UPDATE lesson SET data =
    jsonb_set (data, '{pages, 999999}', '{"pageNum": 2, "pageType": "voc"}', True)
WHERE id = 2;

I am simply trying to get the above query to work via my rest api written in go. I am getting an error that reads "pq: invalid input syntax for type json".

my code is as follows~

_, err := db.Exec(`
    UPDATE lessons SET data =
        jsonb_set (data, '{pages, 999999}','{"pageNum": $1, "pageType": $2}', True) 
    WHERE id = $3`,
    pageNum, pageType, id) // variable types are int string int

I suspect that the postgres driver isn't interpolating the the $ parameters. It will work if I use fmt.Sprinf() for the whole query but I am trying to avoid SQL injection attacks, and would like to take advantage of the built in security measures of the go sql library.

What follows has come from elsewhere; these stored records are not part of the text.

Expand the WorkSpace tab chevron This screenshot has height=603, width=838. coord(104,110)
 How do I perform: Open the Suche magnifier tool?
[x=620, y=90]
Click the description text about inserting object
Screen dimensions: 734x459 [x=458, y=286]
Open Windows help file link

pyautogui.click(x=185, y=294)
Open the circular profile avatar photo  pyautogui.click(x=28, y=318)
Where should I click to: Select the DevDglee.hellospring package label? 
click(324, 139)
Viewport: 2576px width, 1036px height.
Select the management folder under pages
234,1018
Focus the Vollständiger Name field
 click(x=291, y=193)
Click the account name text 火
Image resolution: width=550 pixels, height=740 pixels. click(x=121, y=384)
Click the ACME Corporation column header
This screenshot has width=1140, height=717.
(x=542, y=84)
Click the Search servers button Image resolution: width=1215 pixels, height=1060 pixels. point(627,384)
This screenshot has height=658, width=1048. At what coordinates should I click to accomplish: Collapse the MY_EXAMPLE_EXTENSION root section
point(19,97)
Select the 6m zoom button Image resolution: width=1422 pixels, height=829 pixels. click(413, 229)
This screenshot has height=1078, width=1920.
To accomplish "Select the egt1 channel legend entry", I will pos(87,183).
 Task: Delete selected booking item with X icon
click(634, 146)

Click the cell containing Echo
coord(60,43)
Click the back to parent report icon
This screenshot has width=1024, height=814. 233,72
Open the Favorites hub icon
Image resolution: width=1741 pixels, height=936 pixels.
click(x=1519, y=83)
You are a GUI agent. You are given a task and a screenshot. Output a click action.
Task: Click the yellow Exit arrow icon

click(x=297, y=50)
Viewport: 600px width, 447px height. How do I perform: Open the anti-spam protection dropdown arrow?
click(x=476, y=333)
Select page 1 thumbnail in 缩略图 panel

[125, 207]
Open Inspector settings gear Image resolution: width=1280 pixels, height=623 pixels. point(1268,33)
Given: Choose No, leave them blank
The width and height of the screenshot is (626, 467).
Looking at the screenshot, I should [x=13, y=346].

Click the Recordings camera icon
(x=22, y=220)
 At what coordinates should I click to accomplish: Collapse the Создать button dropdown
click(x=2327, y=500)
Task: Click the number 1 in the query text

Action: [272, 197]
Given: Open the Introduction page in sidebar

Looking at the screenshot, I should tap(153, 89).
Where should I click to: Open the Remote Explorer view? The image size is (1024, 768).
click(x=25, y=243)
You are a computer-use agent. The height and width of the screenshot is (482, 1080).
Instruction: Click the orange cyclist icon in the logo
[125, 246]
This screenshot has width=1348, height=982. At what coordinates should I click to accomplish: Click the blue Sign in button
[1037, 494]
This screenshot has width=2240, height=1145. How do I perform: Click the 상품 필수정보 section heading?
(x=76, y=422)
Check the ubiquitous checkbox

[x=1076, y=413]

For reference my data is structured as follows~ Lessons Table

Lessons
   id    int
   data  jsonb

Go structs:

type Lesson struct {
    ID    int    `json:"id"`
    Name  string  `json:"name"`
    Pages []Page  `json:"pages"`
}

type Page struct {
    PageNum    int  `json:"pageNum"`
    PageType   string `json:"pageType"`

You cannot use query parameters within a string in Postgres. Either pass the entire string to Postgres as single parameter:

str := fmt.Sprintf('{"pageNum": %d, "pageType": %q}', pageNum, pageType)
_, err := db.Exec(`
    UPDATE lessons SET data =
        jsonb_set (data, '{pages, 999999}', $1, True) 
    WHERE id = $2`,
    str, id) // variable types are int string int

or use string concatenation to do it on the server side:

_, err := db.Exec(`
    UPDATE lessons SET data =
        jsonb_set (data, '{pages, 999999}','{"pageNum": ' || $1 || ', "pageType": ' || $2 || '}', True) 
    WHERE id = $3`,
    pageNum, pageType, id) // variable types are int string int

The best/safest, is probably the first approach, with full JSON marshaling in your client, rather than a simple fmt.Sprintf. I leave that as an exercise for the reader.